■ **Screen-element location records**
Begin
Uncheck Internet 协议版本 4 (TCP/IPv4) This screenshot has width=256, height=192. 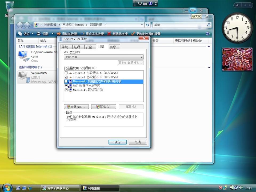click(x=66, y=77)
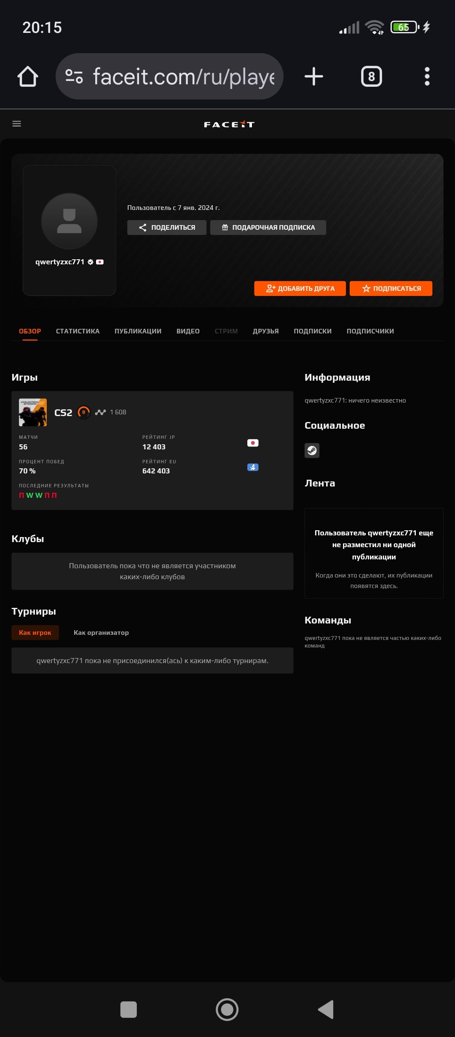Click the EU region icon beside EU rating
Viewport: 455px width, 1037px height.
(253, 467)
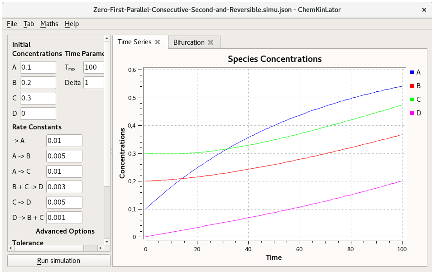Open the File menu
Image resolution: width=435 pixels, height=275 pixels.
pos(12,24)
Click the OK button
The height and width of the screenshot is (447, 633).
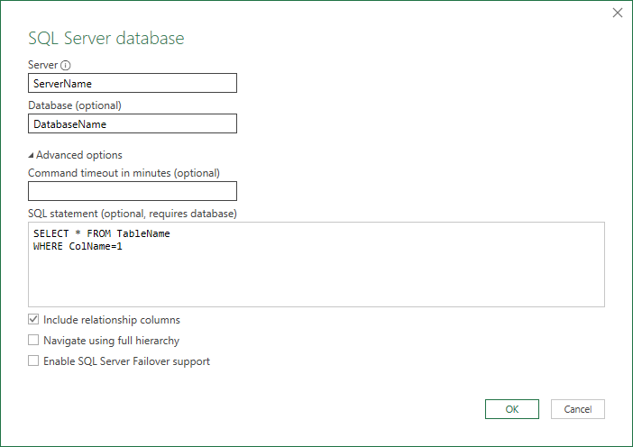[x=511, y=409]
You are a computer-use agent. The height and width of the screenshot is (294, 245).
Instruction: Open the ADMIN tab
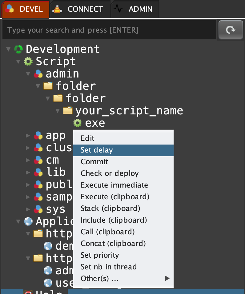140,9
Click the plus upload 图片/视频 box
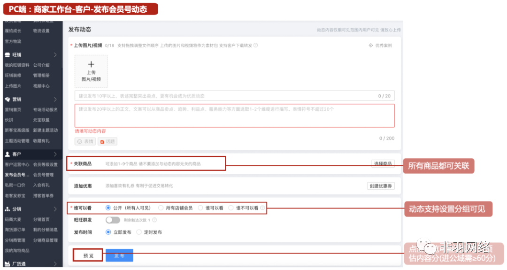The image size is (507, 270). [91, 71]
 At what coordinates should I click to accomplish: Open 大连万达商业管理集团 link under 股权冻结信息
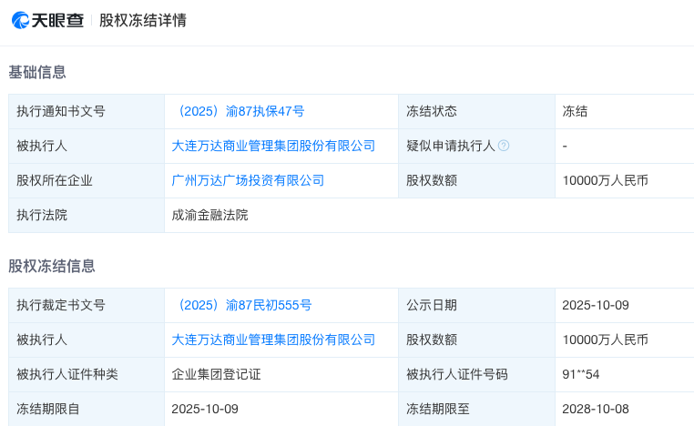tap(273, 340)
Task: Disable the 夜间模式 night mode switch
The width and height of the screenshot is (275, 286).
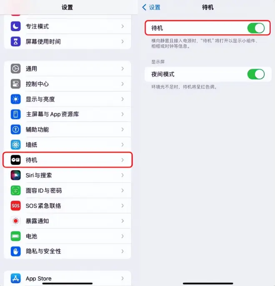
End
■ **What to work on**
Output the items from the line containing "At what coordinates" through the end of the items as a numbered list, skipping blank lines and leaving out the pictures.

■ **The answer**
1.  At what coordinates should I click to accomplish: Open 大连万达商业管理集团 link under 股权冻结信息
2. tap(273, 340)
3. Task: Disable the 夜间模式 night mode switch
4. The width and height of the screenshot is (275, 286).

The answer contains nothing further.